Updated its ETF application recently, Fidelity, a large financial services company specializing in retirement services and investment management, set its sponsor fee at a competitive 39 basis points, or 0.39%. This aggressive pricing strategy could be a game changer in luring investors who are cost conscious, as it is the lowest of all the firms who have disclosed a charge.
On the other hand, the Invesco and Galaxy Digital-proposed spot bitcoin ETF plans to charge a higher fee of 0.59% (59 basis points).

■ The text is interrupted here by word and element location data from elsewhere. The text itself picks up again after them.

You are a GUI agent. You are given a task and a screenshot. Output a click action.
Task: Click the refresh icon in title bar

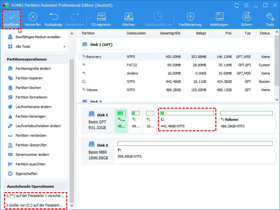[237, 5]
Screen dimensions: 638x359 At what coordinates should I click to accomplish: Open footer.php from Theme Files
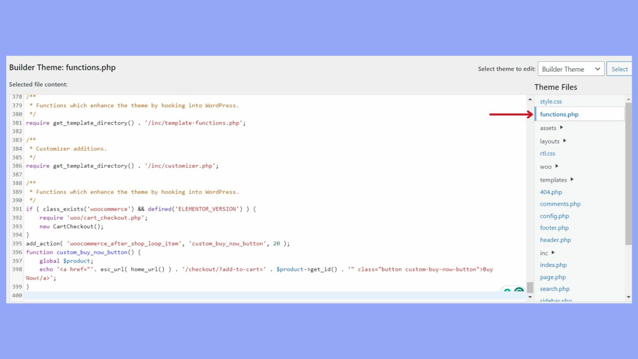(x=554, y=228)
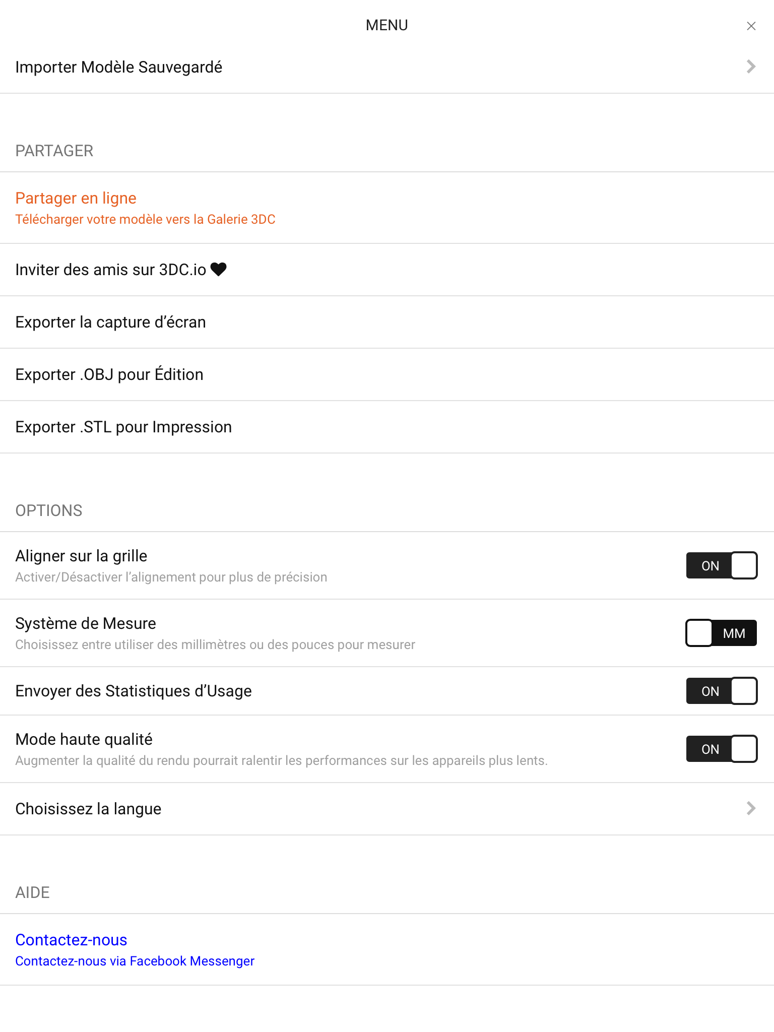Disable Envoyer des Statistiques d'Usage
Image resolution: width=774 pixels, height=1032 pixels.
722,691
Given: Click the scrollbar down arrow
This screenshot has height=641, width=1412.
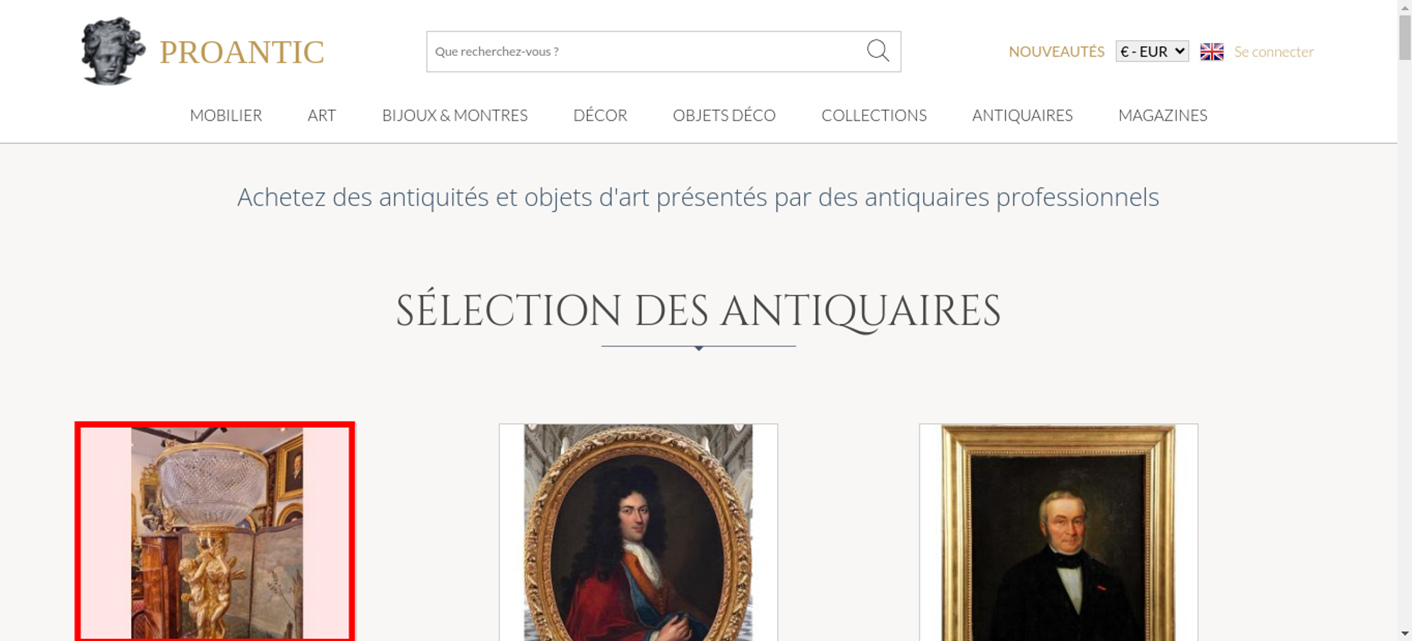Looking at the screenshot, I should tap(1405, 633).
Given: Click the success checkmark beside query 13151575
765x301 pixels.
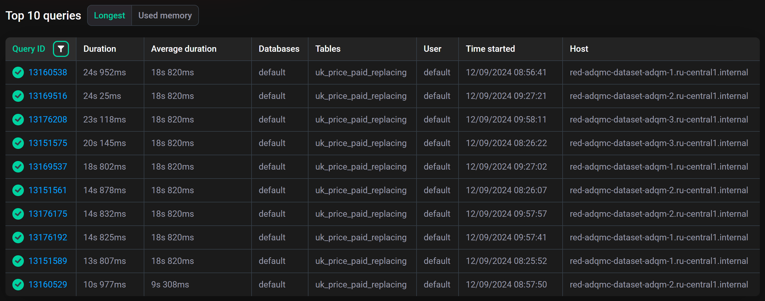Looking at the screenshot, I should (x=18, y=143).
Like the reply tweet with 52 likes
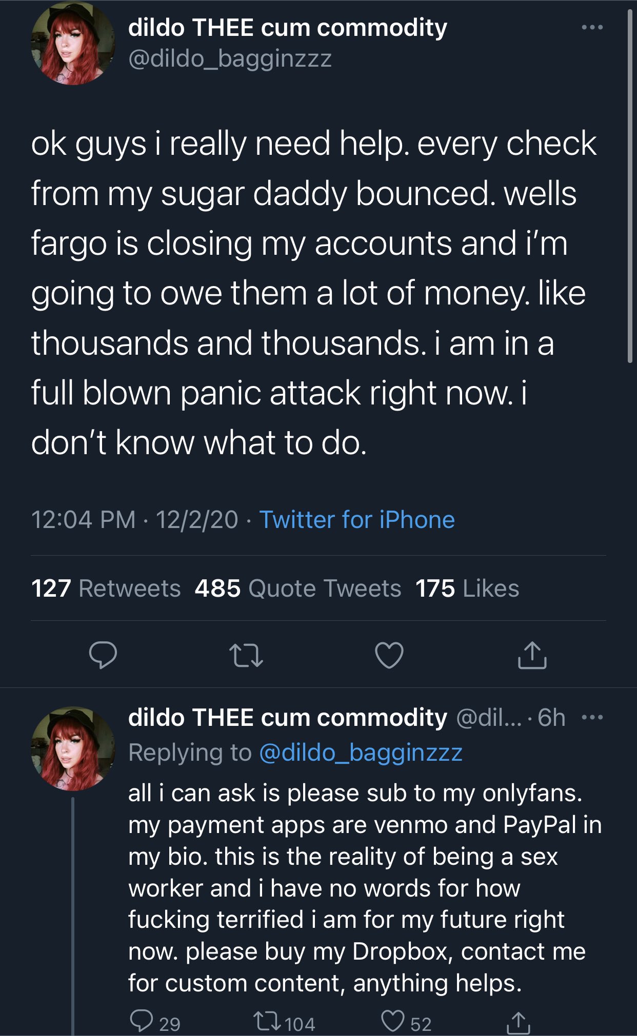 [407, 1023]
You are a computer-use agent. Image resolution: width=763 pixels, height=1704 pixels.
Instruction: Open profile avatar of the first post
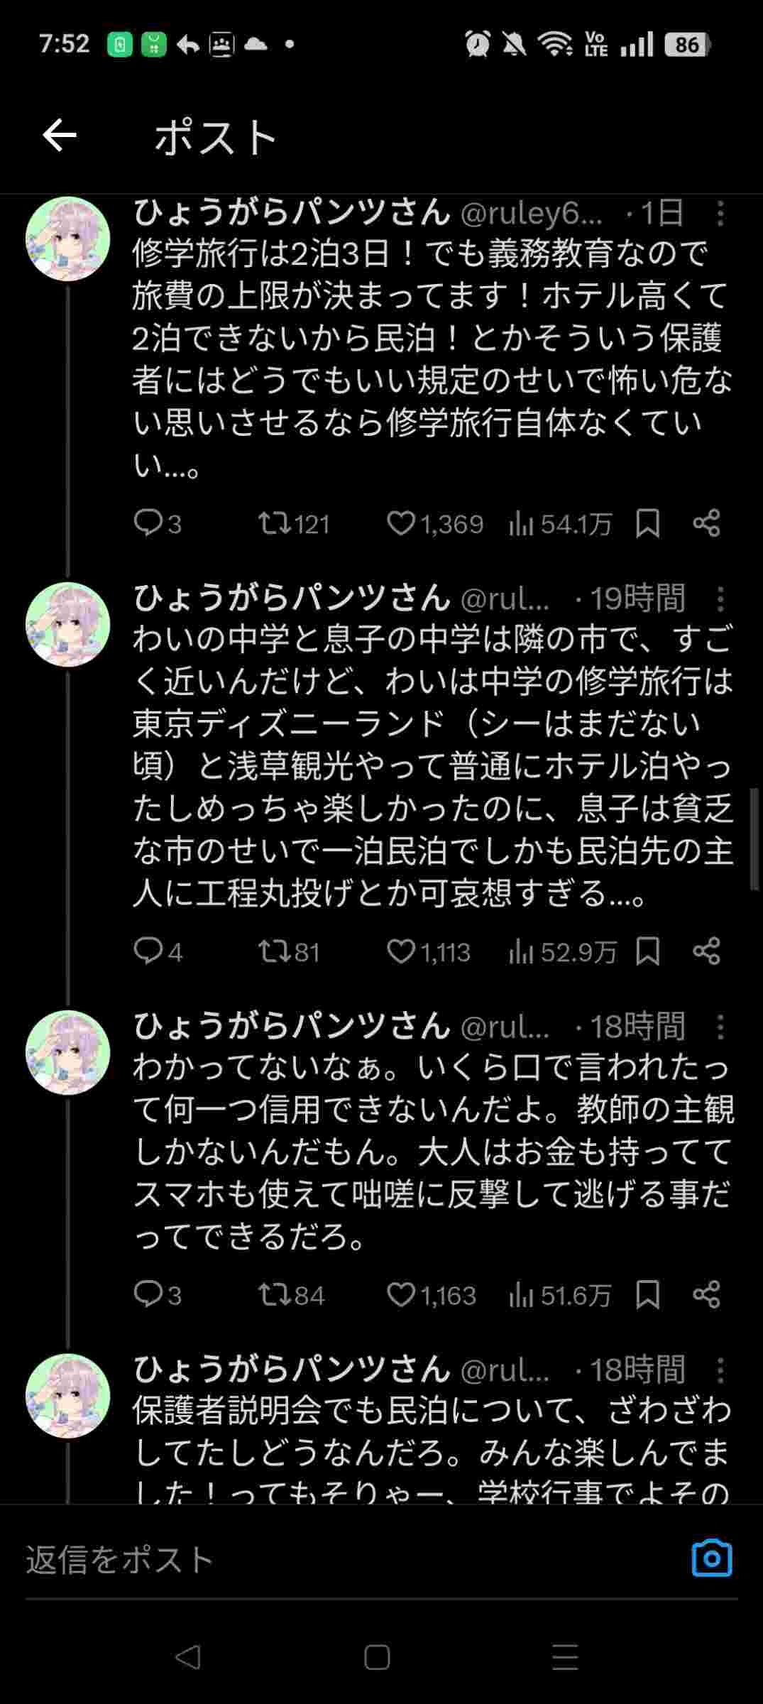coord(67,239)
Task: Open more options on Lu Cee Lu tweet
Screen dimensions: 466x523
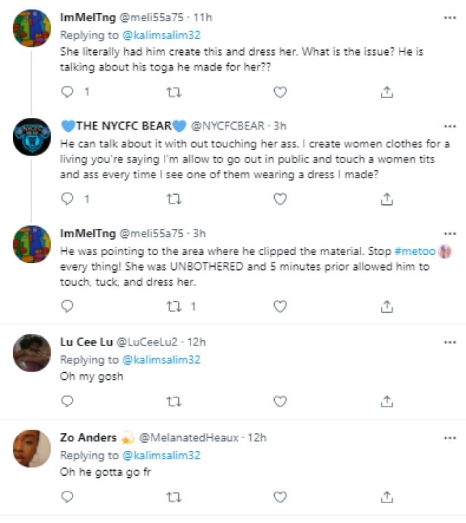Action: click(450, 341)
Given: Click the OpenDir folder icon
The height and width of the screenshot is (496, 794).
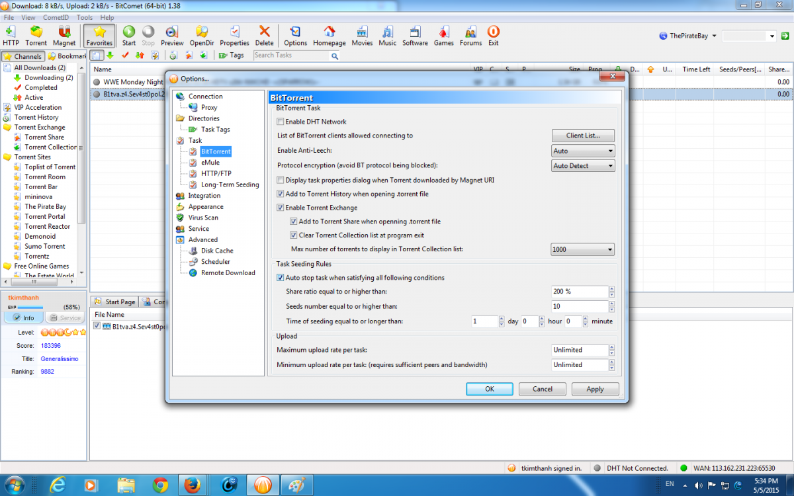Looking at the screenshot, I should (202, 32).
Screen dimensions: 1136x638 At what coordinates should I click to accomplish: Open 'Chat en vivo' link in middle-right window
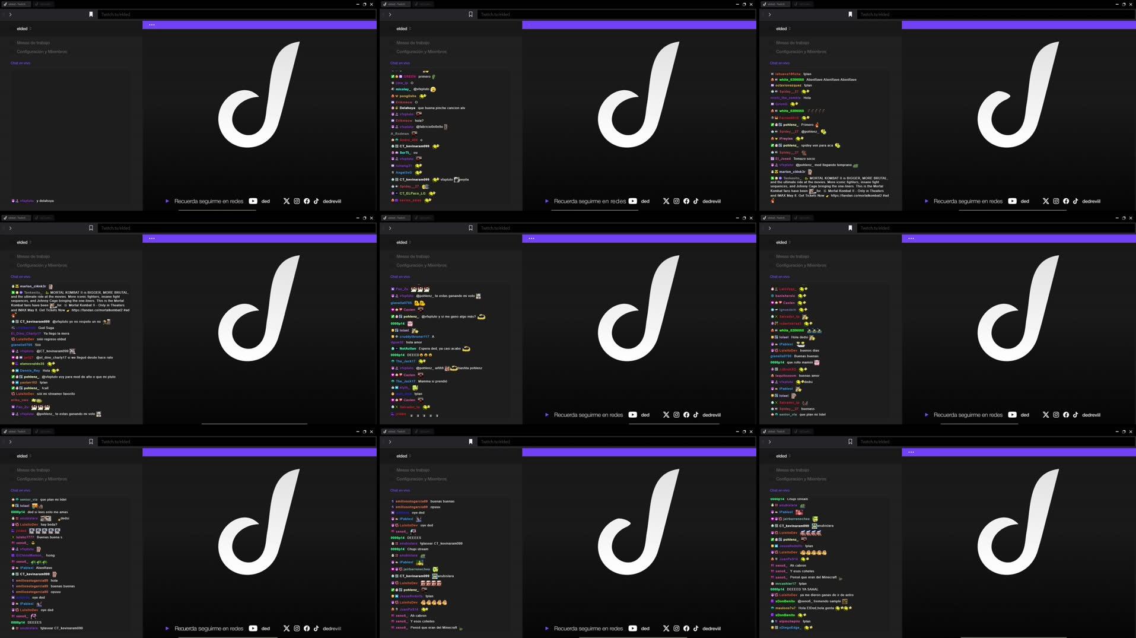779,277
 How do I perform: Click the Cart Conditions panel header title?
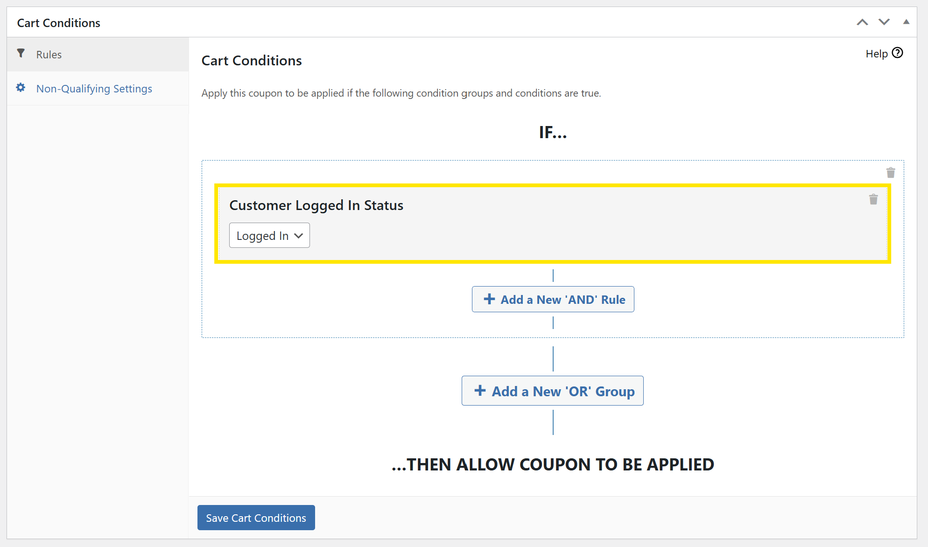(59, 23)
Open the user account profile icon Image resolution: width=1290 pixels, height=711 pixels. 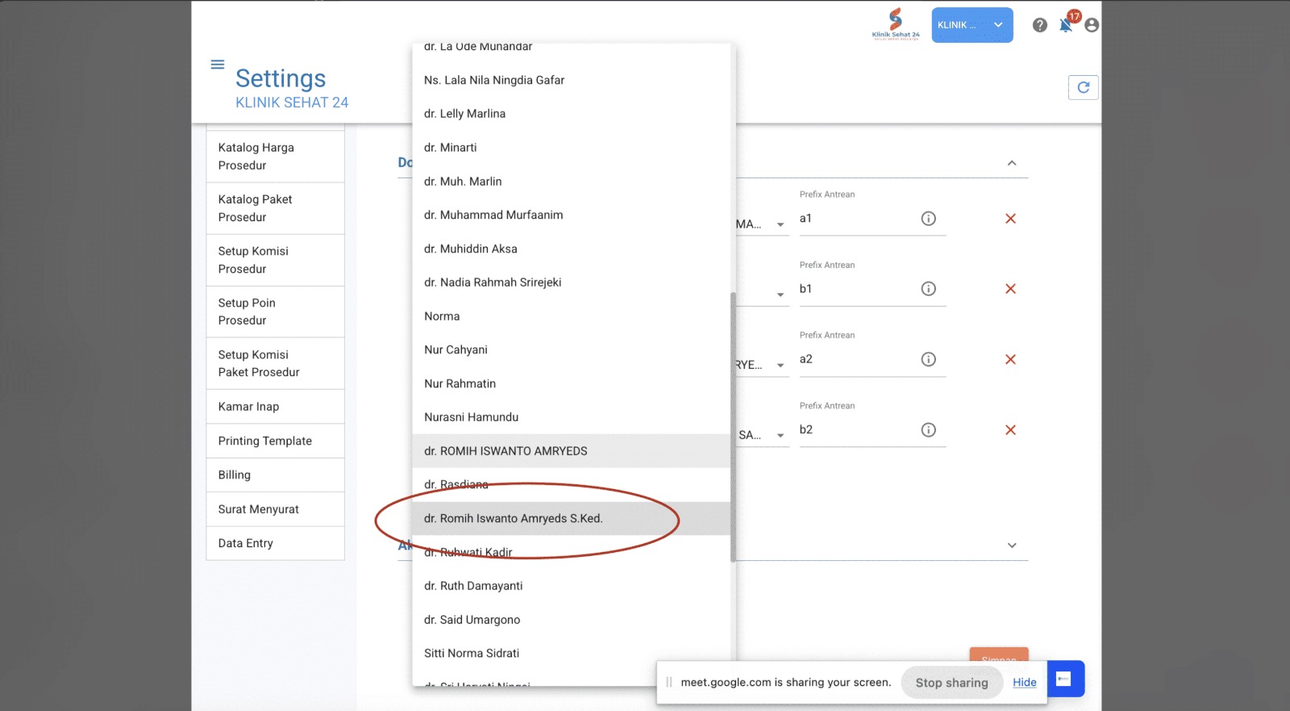1091,25
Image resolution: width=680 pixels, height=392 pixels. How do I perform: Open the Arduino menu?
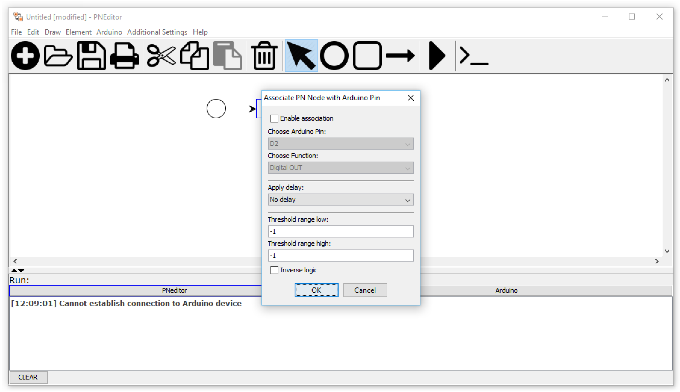[109, 32]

But for the first five billion dollars in trust assets over the first six months of trading, it intends to waive fees.
Continue reading: Fees, seeds, and APs: What we know and don't know about the next bitcoin exchange-traded funds Bryan Armour, director of North American passive strategies research at Morningstar, says that for buy-and-hold investors, the fund's cost is probably going to be the most important consideration when deciding which spot bitcoin ETF to purchase.
Beyond the cost and promotion
While fund fees and ads may influence some investors, others will take other considerations into account.
Liquidity, which translates to smaller bid/ask gaps and the ability to make big trades with little effect on price, will be more important to traders and those who are actively trading these ETFs than fees, according to Armour, who spoke with Blockworks.
The trading infrastructure and capital markets of issuers will also be crucial. Fund groups have mentioned that cash creations and redemptions will be a feature of their proposed bitcoin ETFs in recent changes to their applications—a technique that the SEC appears to like.
Possible order of events
According to Dave Nadig, a financial futurist with data company VettaFi, the manner in which the funds trade in the beginning will matter. He stated that having strong market makers, approved participants, and enough institutional traders to maintain volume will be "absolutely critical" for the fund issuers.
Nadig informed Blockworks, "At the end of the first week, there will be some funds at the top and some at the bottom of the liquidity list." "It's hard to predict because these issuers are usually well-established and have excellent relationships with the street."
Since its 2013 founding, the Grayscale Bitcoin Trust (GBTC) has managed assets valued at around $27.8 billion. Grayscale wants to make the trust an exchange-traded fund (ETF).
Given its already strong market position, GBTC might prevail in an asset race, but according to Nadig, there is a "counter case" where investors withdraw their funds from GBTC and transfer them to a less expensive ETF or one that may be performing better.
At present, GBTC levies an annual fee of 2%. The company promised to reduce GBTC's costs in the event of an ETF conversion, although it did not say by how much. There is no mention of a proposed fee in its most recent ETF application revision.
According to Nadig, retail investors would focus especially on marketing and fees after the initial trading activity.
As of right now, assets held by US ETFs exceed $6.4 trillion, according to ETF.com. According to a Nasdaq survey conducted in April 2022, 72% of financial advisors said they would be more inclined to invest client funds in the cryptocurrency space if a US spot bitcoin ETF was offered.